Element and text location data:
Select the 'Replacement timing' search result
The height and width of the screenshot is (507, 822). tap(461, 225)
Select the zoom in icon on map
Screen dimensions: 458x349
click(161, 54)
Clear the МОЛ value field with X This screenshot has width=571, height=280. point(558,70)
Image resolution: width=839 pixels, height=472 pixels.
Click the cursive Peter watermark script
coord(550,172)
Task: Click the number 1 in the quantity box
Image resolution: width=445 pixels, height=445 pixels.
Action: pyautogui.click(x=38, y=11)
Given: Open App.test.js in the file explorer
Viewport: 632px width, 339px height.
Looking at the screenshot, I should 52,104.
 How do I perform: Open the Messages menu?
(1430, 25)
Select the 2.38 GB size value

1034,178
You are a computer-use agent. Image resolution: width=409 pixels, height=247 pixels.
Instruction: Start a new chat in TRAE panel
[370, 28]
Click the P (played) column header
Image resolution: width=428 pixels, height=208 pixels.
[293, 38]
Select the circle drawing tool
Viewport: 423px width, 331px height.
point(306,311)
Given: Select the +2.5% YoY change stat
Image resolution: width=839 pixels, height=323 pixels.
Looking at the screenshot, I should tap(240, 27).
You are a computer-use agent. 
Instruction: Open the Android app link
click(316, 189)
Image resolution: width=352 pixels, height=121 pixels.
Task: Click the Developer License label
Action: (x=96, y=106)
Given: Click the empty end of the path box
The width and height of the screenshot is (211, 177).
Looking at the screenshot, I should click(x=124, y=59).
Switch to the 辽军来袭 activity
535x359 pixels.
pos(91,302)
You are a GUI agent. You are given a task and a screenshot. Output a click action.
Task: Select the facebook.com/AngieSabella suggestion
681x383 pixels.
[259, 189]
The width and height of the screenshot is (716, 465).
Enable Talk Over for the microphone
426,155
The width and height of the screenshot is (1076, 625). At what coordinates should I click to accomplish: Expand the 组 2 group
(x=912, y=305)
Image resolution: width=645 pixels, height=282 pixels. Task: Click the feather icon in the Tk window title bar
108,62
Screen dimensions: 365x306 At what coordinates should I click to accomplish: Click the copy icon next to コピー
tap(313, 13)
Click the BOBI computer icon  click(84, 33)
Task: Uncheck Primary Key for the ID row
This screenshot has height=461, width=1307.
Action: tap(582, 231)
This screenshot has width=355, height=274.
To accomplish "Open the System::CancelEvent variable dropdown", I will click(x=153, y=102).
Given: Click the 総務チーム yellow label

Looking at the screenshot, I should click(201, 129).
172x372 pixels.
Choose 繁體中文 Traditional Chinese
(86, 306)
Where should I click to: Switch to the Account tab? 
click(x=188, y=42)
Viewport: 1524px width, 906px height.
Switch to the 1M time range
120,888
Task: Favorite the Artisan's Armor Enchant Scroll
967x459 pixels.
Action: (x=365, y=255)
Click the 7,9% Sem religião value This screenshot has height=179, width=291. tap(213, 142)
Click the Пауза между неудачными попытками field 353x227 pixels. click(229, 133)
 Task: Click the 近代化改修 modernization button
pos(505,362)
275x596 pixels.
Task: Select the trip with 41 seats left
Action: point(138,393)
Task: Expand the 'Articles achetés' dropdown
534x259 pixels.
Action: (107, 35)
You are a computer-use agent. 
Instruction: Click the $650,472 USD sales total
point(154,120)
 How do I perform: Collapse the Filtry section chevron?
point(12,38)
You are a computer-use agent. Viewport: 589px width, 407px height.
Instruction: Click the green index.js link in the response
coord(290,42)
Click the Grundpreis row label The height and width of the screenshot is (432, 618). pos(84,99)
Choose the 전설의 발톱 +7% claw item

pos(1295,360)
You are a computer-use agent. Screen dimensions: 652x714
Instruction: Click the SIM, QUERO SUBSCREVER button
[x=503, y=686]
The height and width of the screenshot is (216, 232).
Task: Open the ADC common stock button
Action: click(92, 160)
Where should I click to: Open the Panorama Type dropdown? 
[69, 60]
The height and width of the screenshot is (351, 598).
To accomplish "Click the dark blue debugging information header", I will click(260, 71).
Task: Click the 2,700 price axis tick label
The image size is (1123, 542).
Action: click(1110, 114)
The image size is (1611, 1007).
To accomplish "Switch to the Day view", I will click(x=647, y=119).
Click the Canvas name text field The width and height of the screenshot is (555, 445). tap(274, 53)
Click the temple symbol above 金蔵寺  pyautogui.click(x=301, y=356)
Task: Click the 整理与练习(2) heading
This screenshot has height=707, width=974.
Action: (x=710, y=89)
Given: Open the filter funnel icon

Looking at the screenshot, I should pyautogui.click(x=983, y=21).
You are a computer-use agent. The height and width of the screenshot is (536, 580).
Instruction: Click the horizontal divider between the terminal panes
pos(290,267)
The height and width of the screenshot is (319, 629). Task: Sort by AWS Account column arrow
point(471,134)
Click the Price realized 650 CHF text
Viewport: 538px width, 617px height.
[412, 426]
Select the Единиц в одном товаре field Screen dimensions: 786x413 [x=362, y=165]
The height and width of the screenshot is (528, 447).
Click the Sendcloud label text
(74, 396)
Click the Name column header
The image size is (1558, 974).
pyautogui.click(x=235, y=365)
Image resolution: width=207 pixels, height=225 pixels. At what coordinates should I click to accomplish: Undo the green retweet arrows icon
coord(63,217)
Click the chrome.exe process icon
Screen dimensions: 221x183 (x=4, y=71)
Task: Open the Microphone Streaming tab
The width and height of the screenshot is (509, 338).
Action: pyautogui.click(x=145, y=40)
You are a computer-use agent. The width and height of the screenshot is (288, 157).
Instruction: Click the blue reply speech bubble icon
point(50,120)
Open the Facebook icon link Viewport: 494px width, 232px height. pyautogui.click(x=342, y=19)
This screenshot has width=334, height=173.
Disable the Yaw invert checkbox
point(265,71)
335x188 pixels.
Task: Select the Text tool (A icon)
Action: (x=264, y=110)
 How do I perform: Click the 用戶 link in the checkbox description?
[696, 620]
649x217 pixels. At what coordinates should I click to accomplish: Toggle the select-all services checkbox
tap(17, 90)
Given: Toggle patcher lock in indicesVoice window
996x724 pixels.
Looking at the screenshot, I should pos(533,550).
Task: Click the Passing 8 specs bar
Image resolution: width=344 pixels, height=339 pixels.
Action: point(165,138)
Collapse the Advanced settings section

- _Problem to work on_
Output every line of the items above as a Markdown table with two columns, Row and Line. Number the rows in order and omit blank lines.

- _The completed task_
| Row | Line |
|---|---|
| 1 | Select the 'Replacement timing' search result |
| 2 | The height and width of the screenshot is (507, 822). tap(461, 225) |
| 3 | Select the zoom in icon on map |
| 4 | Screen dimensions: 458x349 |
| 5 | click(161, 54) |
| 6 | Clear the МОЛ value field with X This screenshot has width=571, height=280. point(558,70) |
| 7 | Image resolution: width=839 pixels, height=472 pixels. |
| 8 | Click the cursive Peter watermark script |
| 9 | coord(550,172) |
| 10 | Task: Click the number 1 in the quantity box |
| 11 | Image resolution: width=445 pixels, height=445 pixels. |
| 12 | Action: pyautogui.click(x=38, y=11) |
| 13 | Given: Open App.test.js in the file explorer |
| 14 | Viewport: 632px width, 339px height. |
| 15 | Looking at the screenshot, I should 52,104. |
| 16 |  How do I perform: Open the Messages menu? |
| 17 | (1430, 25) |
| 18 | Select the 2.38 GB size value |
| 19 | 1034,178 |
| 20 | You are a computer-use agent. Image resolution: width=409 pixels, height=247 pixels. |
| 21 | Instruction: Start a new chat in TRAE panel |
| 22 | [370, 28] |
| 23 | Click the P (played) column header |
| 24 | Image resolution: width=428 pixels, height=208 pixels. |
| 25 | [293, 38] |
| 26 | Select the circle drawing tool |
| 27 | Viewport: 423px width, 331px height. |
| 28 | point(306,311) |
| 29 | Given: Select the +2.5% YoY change stat |
| 30 | Image resolution: width=839 pixels, height=323 pixels. |
| 31 | Looking at the screenshot, I should tap(240, 27). |
| 32 | You are a computer-use agent.  |
| 33 | Instruction: Open the Android app link |
| 34 | click(316, 189) |
| 35 | Image resolution: width=352 pixels, height=121 pixels. |
| 36 | Task: Click the Developer License label |
| 37 | Action: (x=96, y=106) |
| 38 | Given: Click the empty end of the path box |
| 39 | The width and height of the screenshot is (211, 177). |
| 40 | Looking at the screenshot, I should click(x=124, y=59). |
| 41 | Switch to the 辽军来袭 activity |
| 42 | 535x359 pixels. |
| 43 | pos(91,302) |
| 44 | You are a GUI agent. You are given a task and a screenshot. Output a click action. |
| 45 | Task: Select the facebook.com/AngieSabella suggestion |
| 46 | 681x383 pixels. |
| 47 | [259, 189] |
| 48 | The width and height of the screenshot is (716, 465). |
| 49 | Enable Talk Over for the microphone |
| 50 | 426,155 |
| 51 | The width and height of the screenshot is (1076, 625). At what coordinates should I click to accomplish: Expand the 组 2 group |
| 52 | (x=912, y=305) |
| 53 | Image resolution: width=645 pixels, height=282 pixels. Task: Click the feather icon in the Tk window title bar |
| 54 | 108,62 |
| 55 | Screen dimensions: 365x306 At what coordinates should I click to accomplish: Click the copy icon next to コピー |
| 56 | tap(313, 13) |
| 57 | Click the BOBI computer icon  click(84, 33) |
| 58 | Task: Uncheck Primary Key for the ID row |
| 59 | This screenshot has height=461, width=1307. |
| 60 | Action: tap(582, 231) |
| 61 | This screenshot has width=355, height=274. |
| 62 | To accomplish "Open the System::CancelEvent variable dropdown", I will click(x=153, y=102). |
| 63 | Given: Click the 総務チーム yellow label |
| 64 | Looking at the screenshot, I should click(201, 129). |
| 65 | 172x372 pixels. |
| 66 | Choose 繁體中文 Traditional Chinese |
| 67 | (86, 306) |
| 68 | Where should I click to: Switch to the Account tab?  |
| 69 | click(x=188, y=42) |
| 70 | Viewport: 1524px width, 906px height. |
| 71 | Switch to the 1M time range |
| 72 | 120,888 |
| 73 | Task: Favorite the Artisan's Armor Enchant Scroll |
| 74 | 967x459 pixels. |
| 75 | Action: (x=365, y=255) |
| 76 | Click the 7,9% Sem religião value This screenshot has height=179, width=291. tap(213, 142) |
| 77 | Click the Пауза между неудачными попытками field 353x227 pixels. click(229, 133) |
| 78 |  Task: Click the 近代化改修 modernization button |
| 79 | pos(505,362) |
| 80 | 275x596 pixels. |
| 81 | Task: Select the trip with 41 seats left |
| 82 | Action: point(138,393) |
| 83 | Task: Expand the 'Articles achetés' dropdown |
| 84 | 534x259 pixels. |
| 85 | Action: (107, 35) |
| 86 | You are a computer-use agent.  |
| 87 | Instruction: Click the $650,472 USD sales total |
| 88 | point(154,120) |
| 89 |  How do I perform: Collapse the Filtry section chevron? |
| 90 | point(12,38) |
| 91 | You are a computer-use agent. Viewport: 589px width, 407px height. |
| 92 | Instruction: Click the green index.js link in the response |
| 93 | coord(290,42) |
| 94 | Click the Grundpreis row label The height and width of the screenshot is (432, 618). pos(84,99) |
| 95 | Choose the 전설의 발톱 +7% claw item |
| 96 | pos(1295,360) |
| 97 | You are a computer-use agent. Screen dimensions: 652x714 |
| 98 | Instruction: Click the SIM, QUERO SUBSCREVER button |
| 99 | [x=503, y=686] |
| 100 | The height and width of the screenshot is (216, 232). |
| 101 | Task: Open the ADC common stock button |
| 102 | Action: click(92, 160) |
| 103 | Where should I click to: Open the Panorama Type dropdown?  |
| 104 | [69, 60] |
| 105 | The height and width of the screenshot is (351, 598). |
| 106 | To accomplish "Click the dark blue debugging information header", I will click(260, 71). |
| 107 | Task: Click the 2,700 price axis tick label |
| 108 | The image size is (1123, 542). |
| 109 | Action: click(1110, 114) |
| 110 | The image size is (1611, 1007). |
| 111 | To accomplish "Switch to the Day view", I will click(x=647, y=119). |
| 112 | Click the Canvas name text field The width and height of the screenshot is (555, 445). tap(274, 53) |
| 113 | Click the temple symbol above 金蔵寺  pyautogui.click(x=301, y=356) |
| 114 | Task: Click the 整理与练习(2) heading |
| 115 | This screenshot has height=707, width=974. |
| 116 | Action: (x=710, y=89) |
| 117 | Given: Open the filter funnel icon |
| 118 | Looking at the screenshot, I should pyautogui.click(x=983, y=21). |
| 119 | You are a computer-use agent. The height and width of the screenshot is (536, 580). |
| 120 | Instruction: Click the horizontal divider between the terminal panes |
| 121 | pos(290,267) |
| 122 | The height and width of the screenshot is (319, 629). Task: Sort by AWS Account column arrow |
| 123 | point(471,134) |
| 124 | Click the Price realized 650 CHF text |
| 125 | Viewport: 538px width, 617px height. |
| 126 | [412, 426] |
| 127 | Select the Единиц в одном товаре field Screen dimensions: 786x413 [x=362, y=165] |
| 128 | The height and width of the screenshot is (528, 447). |
| 129 | Click the Sendcloud label text |
| 130 | (74, 396) |
| 131 | Click the Name column header |
| 132 | The image size is (1558, 974). |
| 133 | pyautogui.click(x=235, y=365) |
| 134 | Image resolution: width=207 pixels, height=225 pixels. At what coordinates should I click to accomplish: Undo the green retweet arrows icon |
| 135 | coord(63,217) |
| 136 | Click the chrome.exe process icon |
| 137 | Screen dimensions: 221x183 (x=4, y=71) |
| 138 | Task: Open the Microphone Streaming tab |
| 139 | The width and height of the screenshot is (509, 338). |
| 140 | Action: pyautogui.click(x=145, y=40) |
| 141 | You are a computer-use agent. The width and height of the screenshot is (288, 157). |
| 142 | Instruction: Click the blue reply speech bubble icon |
| 143 | point(50,120) |
| 144 | Open the Facebook icon link Viewport: 494px width, 232px height. pyautogui.click(x=342, y=19) |
| 145 | This screenshot has width=334, height=173. |
| 146 | Disable the Yaw invert checkbox |
| 147 | point(265,71) |
| 148 | 335x188 pixels. |
| 149 | Task: Select the Text tool (A icon) |
| 150 | Action: (x=264, y=110) |
| 151 |  How do I perform: Click the 用戶 link in the checkbox description? |
| 152 | [696, 620] |
| 153 | 649x217 pixels. At what coordinates should I click to accomplish: Toggle the select-all services checkbox |
| 154 | tap(17, 90) |
| 155 | Given: Toggle patcher lock in indicesVoice window |
| 156 | 996x724 pixels. |
| 157 | Looking at the screenshot, I should pos(533,550). |
| 158 | Task: Click the Passing 8 specs bar |
| 159 | Image resolution: width=344 pixels, height=339 pixels. |
| 160 | Action: point(165,138) |
| 161 | Collapse the Advanced settings section |